A Pentagon official said Wednesday that the legislation, which beefs up some Defense Department accounts and allows more flexibility in spending, may mean civilian employees are furloughed fewer than the 22 days previously announced. Oklahoma has about 24,000 civilian defense workers who may be subject to furlough days.

The bill passed 73 to 26, with both Oklahoma senators voting against. It now goes to the House, which is expected to approve it and send it to the president.

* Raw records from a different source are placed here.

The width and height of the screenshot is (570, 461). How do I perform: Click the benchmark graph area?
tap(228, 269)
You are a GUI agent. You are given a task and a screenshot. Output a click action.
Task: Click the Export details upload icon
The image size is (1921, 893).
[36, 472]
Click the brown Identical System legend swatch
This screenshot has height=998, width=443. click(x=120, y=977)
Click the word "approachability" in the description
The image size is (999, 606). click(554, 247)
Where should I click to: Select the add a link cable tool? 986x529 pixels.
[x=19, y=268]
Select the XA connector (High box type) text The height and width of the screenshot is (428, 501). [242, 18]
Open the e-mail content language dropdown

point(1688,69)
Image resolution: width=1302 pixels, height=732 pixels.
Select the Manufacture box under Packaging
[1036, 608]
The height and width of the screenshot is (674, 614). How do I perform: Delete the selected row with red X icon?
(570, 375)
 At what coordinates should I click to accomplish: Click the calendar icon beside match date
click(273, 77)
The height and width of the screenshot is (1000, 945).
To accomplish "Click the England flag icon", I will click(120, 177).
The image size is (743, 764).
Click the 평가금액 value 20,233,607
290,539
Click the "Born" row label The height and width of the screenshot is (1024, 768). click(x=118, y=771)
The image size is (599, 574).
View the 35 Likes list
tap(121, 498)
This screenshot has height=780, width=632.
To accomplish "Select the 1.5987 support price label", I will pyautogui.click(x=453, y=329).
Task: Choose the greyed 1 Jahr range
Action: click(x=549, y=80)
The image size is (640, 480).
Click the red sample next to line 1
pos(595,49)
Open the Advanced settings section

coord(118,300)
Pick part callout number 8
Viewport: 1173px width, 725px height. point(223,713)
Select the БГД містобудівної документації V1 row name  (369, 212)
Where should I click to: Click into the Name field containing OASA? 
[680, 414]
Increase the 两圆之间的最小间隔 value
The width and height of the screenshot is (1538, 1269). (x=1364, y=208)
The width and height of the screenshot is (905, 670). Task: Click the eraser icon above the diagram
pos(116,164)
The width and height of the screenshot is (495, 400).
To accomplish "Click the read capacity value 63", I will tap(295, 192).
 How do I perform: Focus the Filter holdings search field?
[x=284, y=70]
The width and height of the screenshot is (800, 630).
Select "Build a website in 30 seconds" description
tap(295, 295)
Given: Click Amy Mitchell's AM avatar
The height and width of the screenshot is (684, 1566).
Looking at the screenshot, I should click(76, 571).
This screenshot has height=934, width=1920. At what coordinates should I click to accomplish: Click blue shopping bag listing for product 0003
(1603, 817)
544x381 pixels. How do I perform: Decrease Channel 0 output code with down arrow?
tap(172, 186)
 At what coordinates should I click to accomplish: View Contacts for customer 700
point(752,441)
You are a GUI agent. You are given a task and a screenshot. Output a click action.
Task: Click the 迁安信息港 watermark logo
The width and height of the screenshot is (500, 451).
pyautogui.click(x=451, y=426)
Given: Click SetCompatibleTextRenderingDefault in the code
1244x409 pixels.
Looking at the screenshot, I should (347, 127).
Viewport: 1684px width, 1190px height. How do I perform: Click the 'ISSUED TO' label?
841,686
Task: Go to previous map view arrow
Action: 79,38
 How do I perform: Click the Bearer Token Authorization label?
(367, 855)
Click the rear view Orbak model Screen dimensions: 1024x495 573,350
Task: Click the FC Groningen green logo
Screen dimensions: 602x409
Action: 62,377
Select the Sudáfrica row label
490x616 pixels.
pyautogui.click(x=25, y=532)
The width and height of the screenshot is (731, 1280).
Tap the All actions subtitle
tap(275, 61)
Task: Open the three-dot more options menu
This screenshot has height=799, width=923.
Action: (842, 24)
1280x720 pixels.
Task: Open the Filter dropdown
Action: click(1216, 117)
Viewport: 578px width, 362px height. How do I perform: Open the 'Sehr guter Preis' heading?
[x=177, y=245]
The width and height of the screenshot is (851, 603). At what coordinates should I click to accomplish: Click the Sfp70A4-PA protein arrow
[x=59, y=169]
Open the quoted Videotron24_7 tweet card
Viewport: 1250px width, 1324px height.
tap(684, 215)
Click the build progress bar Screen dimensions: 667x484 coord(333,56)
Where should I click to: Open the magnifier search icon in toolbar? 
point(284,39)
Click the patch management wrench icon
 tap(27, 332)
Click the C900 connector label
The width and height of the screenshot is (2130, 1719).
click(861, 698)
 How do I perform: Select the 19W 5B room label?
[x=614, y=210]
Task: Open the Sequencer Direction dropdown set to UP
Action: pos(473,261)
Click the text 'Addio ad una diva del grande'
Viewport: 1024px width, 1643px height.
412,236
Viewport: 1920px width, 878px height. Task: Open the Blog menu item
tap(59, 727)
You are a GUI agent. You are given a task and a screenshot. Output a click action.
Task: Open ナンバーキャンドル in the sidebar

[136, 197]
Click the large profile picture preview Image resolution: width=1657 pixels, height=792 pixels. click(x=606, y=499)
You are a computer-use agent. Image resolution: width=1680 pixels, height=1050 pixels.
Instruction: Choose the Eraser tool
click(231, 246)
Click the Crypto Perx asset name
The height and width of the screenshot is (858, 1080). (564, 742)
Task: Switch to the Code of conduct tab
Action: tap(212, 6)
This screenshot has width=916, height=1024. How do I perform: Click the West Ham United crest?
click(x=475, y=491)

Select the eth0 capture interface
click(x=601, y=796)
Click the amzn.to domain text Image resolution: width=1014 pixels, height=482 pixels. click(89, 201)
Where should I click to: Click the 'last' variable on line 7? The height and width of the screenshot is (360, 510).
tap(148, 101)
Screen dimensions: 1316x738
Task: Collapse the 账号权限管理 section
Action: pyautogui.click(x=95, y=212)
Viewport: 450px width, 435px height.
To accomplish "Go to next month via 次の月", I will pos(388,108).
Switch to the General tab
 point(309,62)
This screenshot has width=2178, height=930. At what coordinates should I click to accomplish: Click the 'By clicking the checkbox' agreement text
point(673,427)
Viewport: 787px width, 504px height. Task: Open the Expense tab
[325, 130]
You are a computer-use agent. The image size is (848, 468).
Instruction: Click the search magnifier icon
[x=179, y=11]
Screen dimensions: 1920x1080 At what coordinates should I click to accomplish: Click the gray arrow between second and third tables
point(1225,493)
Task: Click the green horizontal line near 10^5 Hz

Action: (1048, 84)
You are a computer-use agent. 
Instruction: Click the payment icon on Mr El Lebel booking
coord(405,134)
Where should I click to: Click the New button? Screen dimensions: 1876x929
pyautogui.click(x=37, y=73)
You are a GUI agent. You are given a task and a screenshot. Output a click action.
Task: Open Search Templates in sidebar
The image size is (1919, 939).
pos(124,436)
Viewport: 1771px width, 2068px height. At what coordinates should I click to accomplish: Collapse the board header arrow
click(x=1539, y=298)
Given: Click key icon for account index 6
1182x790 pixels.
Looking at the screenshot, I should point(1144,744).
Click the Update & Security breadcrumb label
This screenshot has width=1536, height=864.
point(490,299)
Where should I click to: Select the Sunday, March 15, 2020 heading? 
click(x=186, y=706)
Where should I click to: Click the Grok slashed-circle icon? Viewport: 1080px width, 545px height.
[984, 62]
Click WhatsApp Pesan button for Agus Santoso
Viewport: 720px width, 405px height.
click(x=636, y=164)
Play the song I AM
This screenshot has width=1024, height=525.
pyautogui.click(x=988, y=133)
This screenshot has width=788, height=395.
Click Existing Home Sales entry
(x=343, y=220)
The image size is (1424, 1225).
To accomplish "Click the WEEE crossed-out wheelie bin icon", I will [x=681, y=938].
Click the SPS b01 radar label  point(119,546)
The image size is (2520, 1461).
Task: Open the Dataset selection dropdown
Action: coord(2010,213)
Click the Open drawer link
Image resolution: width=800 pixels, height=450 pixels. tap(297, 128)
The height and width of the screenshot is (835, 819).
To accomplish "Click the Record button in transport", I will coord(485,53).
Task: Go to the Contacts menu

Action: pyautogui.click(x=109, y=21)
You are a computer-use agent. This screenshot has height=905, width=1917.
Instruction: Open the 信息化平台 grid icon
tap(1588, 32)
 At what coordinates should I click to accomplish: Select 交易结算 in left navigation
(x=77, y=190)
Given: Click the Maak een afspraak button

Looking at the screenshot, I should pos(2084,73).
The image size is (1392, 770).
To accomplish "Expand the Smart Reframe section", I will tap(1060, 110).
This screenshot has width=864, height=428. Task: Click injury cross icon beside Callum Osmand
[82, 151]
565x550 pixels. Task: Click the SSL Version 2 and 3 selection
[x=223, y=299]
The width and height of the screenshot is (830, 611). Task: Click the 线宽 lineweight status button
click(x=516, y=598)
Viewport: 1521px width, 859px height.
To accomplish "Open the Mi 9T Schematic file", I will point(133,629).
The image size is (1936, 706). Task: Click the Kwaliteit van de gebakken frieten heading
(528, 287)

Before the final vote, senators voted on a series of amendments aimed at blunting the impact of the spending cuts that went into effect on March 1. An amendment by Sen. Jim Inhofe, R-Tulsa, to maintain tuition assistance to military personnel was approved, as was a proposal by Sen. Tom Coburn, R-Muskogee, to end some funding of political science research by the National Science Foundation.

An amendment by Coburn to resume White House tours and ensure the openings of national parks was defeated. The Senate passed an amendment to prevent furloughs of food inspectors. An amendment to protect air traffic control towers from closing at rural airports was not considered.

Funding for most government departments was set to run out next Wednesday, but lawmakers from both parties have worked to prevent another fiscal crisis in a town that has lurched from one to another in recent years.

The spending bill incorporates the $85 billion in spending cuts known as the sequester and funds the government through Sept. 30.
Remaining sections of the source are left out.